Almost twenty years ago in San Francisco, a thin man in a black turtleneck promised that a phone, a music player, and an Internet communicator were about to fuse. The network wheezed, the battery life sagged, but Steve Jobs had pressed belief into the moment like a seal in hot wax. He didn’t list features; he foretold how life itself would rearrange. Apple sold more than hardware. It sold destiny.
Down the street, BlackBerry executives clutched prototypes just as clever, yet fretted over “enterprise messaging segments.” They feared overselling. The market feared buying.
The following year, Starbucks was winded with too many stores and a cold recession. Howard Schultz returned, carrying a single sentence: “We are not in the coffee business serving people; we are in the people business serving coffee.” Nine words, repeated until they lit every barista’s eyes. Competitors flashed coupons; Starbucks rekindled a calling.
Conviction needn’t shout. Patagonia prints its mission, “We’re in business to save our home planet,” on every tag, then lives it so consistently that when the company refused certain corporate co-branding deals, customers nodded, “That tracks.” Quiet swagger still rings like a church bell heard through fog.
Even the ordinary is transformed when belief leads. Consider how ordinary products have been crowned by voice alone:
Old Spice turned body-wash into swashbuckling poetry: “The Man Your Man Could Smell Like.” Sales surged 125%; all they changed was the story.

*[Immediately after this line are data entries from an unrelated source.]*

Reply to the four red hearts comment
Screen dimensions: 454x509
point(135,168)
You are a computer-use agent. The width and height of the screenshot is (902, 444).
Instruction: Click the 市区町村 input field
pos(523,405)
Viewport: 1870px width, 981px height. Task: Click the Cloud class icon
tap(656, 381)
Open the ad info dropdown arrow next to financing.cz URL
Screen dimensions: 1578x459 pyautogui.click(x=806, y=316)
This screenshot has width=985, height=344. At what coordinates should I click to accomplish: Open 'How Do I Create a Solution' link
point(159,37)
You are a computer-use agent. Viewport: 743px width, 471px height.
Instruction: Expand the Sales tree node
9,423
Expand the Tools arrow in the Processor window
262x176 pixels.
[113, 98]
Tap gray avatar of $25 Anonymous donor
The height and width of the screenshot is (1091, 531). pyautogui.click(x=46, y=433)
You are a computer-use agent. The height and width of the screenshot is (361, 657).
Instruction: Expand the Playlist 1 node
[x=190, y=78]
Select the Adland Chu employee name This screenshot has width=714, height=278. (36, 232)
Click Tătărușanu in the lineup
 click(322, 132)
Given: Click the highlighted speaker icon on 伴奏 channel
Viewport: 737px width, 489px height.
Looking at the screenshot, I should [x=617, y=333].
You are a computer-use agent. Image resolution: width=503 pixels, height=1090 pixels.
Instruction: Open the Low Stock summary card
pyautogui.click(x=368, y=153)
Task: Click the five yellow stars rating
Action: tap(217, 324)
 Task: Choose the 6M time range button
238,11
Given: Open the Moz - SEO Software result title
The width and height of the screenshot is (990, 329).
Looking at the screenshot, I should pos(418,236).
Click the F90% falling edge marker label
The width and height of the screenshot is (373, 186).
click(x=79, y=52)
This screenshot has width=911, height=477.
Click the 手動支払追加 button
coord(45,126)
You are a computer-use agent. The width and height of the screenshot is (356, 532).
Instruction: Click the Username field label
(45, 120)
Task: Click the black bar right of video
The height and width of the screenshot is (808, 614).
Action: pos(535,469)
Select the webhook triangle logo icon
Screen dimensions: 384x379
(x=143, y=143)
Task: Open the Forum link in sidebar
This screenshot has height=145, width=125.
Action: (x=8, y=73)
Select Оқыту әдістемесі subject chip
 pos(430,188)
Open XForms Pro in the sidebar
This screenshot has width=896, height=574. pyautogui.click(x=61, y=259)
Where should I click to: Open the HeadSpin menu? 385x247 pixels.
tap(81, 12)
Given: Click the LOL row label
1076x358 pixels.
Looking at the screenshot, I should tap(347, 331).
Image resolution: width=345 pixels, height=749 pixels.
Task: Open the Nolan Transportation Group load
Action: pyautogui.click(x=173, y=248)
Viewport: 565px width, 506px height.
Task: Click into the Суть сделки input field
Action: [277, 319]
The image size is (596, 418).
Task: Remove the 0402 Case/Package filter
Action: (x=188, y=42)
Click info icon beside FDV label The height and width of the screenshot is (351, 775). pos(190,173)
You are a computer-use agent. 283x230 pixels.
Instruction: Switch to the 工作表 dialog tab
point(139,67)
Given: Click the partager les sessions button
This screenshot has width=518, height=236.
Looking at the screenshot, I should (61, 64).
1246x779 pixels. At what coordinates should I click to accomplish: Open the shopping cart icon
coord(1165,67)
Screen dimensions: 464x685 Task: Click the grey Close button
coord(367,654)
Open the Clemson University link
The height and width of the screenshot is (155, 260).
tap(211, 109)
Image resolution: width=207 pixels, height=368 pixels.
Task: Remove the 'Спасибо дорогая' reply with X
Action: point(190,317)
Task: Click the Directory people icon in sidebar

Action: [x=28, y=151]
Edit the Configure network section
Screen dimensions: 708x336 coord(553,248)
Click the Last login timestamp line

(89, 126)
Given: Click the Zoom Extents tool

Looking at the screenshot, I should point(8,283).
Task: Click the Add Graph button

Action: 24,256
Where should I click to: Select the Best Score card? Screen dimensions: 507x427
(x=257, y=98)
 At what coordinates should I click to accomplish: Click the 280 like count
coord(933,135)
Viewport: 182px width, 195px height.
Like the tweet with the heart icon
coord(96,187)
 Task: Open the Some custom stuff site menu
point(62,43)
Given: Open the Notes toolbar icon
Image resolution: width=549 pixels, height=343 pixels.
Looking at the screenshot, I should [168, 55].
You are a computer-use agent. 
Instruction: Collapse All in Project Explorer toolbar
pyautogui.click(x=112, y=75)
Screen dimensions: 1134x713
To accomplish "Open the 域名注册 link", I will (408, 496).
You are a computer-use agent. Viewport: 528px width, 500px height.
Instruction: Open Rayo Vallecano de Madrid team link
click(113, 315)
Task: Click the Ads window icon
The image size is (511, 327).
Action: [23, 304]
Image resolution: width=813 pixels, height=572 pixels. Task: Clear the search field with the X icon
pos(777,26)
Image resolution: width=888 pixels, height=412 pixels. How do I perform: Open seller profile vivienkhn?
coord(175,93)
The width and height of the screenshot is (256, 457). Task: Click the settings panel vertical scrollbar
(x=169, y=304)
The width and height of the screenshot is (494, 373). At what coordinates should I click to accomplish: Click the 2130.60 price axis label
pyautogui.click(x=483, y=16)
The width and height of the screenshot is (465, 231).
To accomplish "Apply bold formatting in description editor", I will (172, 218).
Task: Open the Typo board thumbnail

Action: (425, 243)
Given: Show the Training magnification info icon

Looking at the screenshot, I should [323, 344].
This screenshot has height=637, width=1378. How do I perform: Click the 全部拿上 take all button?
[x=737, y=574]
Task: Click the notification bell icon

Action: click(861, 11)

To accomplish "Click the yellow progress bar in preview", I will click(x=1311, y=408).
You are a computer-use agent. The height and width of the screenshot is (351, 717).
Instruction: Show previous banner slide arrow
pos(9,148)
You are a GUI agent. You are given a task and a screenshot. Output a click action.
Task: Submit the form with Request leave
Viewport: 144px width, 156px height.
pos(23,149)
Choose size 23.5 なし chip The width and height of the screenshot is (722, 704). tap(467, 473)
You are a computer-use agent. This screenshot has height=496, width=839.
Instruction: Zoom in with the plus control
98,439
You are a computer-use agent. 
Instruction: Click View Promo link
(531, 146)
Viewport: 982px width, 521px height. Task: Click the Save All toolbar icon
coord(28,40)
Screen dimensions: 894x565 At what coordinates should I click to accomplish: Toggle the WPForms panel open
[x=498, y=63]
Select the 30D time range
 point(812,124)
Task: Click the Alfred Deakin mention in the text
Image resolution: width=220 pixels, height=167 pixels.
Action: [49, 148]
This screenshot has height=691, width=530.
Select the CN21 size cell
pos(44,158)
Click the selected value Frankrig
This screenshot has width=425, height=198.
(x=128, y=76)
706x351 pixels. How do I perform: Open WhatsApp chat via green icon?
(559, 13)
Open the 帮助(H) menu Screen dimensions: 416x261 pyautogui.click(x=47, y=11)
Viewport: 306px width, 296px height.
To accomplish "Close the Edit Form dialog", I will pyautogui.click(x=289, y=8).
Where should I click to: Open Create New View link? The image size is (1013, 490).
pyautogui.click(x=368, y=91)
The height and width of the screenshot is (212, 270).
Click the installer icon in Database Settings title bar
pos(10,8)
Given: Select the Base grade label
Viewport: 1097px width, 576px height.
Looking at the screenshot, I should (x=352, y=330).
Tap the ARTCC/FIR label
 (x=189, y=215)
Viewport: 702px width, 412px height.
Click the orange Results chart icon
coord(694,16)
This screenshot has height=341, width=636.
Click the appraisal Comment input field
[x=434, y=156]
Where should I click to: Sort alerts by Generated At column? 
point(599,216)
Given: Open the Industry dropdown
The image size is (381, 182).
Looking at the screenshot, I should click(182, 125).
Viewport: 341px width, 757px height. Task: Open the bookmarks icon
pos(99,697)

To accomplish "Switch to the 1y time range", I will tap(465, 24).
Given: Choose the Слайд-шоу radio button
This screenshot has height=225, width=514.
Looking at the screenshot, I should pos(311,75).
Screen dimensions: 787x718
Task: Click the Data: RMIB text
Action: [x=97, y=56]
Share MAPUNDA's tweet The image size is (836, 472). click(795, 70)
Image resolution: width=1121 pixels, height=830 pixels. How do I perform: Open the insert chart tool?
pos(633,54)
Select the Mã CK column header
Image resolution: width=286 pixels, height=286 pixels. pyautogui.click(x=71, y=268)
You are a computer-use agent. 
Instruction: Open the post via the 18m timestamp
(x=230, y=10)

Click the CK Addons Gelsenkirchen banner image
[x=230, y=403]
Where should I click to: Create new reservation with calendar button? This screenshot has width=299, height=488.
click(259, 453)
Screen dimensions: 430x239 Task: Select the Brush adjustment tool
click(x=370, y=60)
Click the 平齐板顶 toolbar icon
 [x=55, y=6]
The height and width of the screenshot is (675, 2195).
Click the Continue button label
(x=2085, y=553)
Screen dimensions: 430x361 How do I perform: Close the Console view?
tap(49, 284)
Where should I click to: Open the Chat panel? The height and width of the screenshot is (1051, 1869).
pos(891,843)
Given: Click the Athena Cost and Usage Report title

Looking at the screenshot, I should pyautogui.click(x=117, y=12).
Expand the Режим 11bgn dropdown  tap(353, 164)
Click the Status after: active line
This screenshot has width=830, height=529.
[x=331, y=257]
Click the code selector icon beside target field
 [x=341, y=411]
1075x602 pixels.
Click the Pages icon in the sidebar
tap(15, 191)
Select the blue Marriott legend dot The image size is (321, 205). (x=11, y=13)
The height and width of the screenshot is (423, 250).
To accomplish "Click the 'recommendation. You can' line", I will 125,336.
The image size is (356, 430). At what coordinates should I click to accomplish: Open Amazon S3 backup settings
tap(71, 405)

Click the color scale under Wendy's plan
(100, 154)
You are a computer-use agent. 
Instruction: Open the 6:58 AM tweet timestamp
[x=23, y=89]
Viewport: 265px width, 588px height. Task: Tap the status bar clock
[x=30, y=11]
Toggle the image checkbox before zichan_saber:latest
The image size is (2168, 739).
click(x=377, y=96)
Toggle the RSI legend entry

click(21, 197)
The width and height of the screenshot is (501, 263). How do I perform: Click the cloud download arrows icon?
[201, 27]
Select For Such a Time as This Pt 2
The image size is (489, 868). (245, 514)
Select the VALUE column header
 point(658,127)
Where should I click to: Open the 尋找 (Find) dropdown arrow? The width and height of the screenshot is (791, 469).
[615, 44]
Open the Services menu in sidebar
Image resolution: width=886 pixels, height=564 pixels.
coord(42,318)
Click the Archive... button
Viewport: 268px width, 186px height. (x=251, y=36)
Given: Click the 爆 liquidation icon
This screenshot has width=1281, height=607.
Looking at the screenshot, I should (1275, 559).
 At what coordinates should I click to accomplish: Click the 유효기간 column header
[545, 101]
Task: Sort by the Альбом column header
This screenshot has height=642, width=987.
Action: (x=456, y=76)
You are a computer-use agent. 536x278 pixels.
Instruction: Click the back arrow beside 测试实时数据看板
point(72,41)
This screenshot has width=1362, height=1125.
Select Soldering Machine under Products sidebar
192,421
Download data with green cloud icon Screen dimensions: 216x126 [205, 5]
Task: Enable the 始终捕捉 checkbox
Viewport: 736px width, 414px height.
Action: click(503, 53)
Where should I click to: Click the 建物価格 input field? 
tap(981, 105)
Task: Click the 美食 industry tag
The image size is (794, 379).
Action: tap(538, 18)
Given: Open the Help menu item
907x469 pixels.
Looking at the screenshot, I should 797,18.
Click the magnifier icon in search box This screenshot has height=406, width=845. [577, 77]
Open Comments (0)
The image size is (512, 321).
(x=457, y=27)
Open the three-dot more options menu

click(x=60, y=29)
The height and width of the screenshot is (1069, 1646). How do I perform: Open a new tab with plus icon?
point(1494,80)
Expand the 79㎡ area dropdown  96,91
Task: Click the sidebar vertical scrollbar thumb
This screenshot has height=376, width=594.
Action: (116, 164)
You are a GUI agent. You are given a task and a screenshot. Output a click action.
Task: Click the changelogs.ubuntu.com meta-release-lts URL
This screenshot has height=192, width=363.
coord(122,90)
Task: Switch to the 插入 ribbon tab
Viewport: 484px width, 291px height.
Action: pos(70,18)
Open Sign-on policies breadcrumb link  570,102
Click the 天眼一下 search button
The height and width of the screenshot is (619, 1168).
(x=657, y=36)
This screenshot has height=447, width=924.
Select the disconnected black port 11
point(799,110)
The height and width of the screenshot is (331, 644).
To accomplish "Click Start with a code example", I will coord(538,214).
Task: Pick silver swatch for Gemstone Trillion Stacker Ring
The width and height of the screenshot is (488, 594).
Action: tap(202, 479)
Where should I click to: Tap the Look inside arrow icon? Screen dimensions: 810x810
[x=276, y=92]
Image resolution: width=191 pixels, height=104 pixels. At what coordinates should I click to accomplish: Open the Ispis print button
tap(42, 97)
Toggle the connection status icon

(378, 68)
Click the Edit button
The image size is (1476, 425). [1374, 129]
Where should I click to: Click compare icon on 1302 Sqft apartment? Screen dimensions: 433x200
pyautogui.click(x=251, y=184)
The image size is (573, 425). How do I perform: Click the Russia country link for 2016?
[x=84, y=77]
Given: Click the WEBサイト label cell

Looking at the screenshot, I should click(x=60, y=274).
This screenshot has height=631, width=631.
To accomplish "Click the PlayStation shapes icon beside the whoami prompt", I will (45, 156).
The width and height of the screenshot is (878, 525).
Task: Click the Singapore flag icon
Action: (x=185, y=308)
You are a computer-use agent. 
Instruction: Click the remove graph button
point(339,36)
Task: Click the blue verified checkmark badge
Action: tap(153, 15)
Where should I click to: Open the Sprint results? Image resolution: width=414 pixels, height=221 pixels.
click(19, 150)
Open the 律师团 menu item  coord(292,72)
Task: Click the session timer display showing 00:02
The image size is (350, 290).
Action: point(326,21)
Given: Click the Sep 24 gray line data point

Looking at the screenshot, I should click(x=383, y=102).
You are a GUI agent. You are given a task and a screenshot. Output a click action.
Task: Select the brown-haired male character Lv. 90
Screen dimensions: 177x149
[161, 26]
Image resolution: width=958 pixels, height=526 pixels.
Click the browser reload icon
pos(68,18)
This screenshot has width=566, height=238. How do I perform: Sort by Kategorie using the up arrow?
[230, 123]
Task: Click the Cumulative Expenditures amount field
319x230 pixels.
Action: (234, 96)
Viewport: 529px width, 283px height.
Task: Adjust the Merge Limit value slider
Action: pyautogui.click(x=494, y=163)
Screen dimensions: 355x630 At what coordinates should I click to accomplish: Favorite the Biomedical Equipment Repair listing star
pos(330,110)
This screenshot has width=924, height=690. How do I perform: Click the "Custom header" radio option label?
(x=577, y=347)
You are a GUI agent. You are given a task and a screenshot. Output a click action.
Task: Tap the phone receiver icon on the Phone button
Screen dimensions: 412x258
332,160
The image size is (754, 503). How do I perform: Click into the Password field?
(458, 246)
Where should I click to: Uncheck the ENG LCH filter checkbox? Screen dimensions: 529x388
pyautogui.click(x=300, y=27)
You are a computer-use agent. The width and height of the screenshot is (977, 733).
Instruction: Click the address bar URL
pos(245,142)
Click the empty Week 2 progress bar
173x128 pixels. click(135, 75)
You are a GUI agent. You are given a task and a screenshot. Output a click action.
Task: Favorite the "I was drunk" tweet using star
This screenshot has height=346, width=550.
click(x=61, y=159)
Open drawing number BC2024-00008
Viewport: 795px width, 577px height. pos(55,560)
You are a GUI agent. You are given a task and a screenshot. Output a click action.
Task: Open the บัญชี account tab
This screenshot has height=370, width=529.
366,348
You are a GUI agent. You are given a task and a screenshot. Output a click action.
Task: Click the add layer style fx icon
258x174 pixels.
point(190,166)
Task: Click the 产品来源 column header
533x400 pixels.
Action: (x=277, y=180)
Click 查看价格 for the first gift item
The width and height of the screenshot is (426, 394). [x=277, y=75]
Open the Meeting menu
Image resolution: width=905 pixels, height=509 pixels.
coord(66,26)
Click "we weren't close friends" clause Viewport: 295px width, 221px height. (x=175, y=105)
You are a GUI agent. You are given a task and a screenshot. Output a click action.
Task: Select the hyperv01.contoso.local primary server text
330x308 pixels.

Geico makes bare-bones auto insurance feel like a wink and a shortcut: 15 minutes, 15 percent, a talking gecko pledging deliverance.
Charmin spends millions persuading adults that bathroom tissue is an experience—plush cartoon bears dancing through the forest of softness.
Dollar Shave Club filmed a warehouse romp, declared its blades “f***ing great,” and sliced a space between giants with a single viral oath.
These campaigns prove a mundane truth: table-stakes products can stand taller than temple spires when voiced with certainty. Swagger, done right, is stewardship announcing itself. It says, We took the trouble to build something worthy; now we take the responsibility to believe in it first.
Great companies don’t always fail. They fade. Not from lack of merit, but from too much modesty and too little voice. Yet commerce is already a stage; silence is still a line read aloud. If leaders will not declare the value, rivals will declare it for them, usually at a discount.
Swagger must be earned nightly. Markets forgive late trains but not empty brag. Speak the promise, then meet it. If you miss a stop, own it, fix it, restate the destination. Authenticity is the price of the microphone.
So to founders, product chiefs, and marketers, let the oilmen’s lesson steer you. Get back on the crate. Raise your voice. Let people feel what you believe. Tell the interns, the investors, the night-shift custodians what treasure you’re hauling and why it matters. Repeat it until the skeptics grow bored of doubting it.
Here is the oldest rule in commerce, etched long before stock tickers blinked digital green: if you don’t believe in the value you’ve built, no one will. They’ll sniff out your hesitation, tip their hat, and walk to the next stall. Because oil no one praises sours before it sells. So does value left unspoken.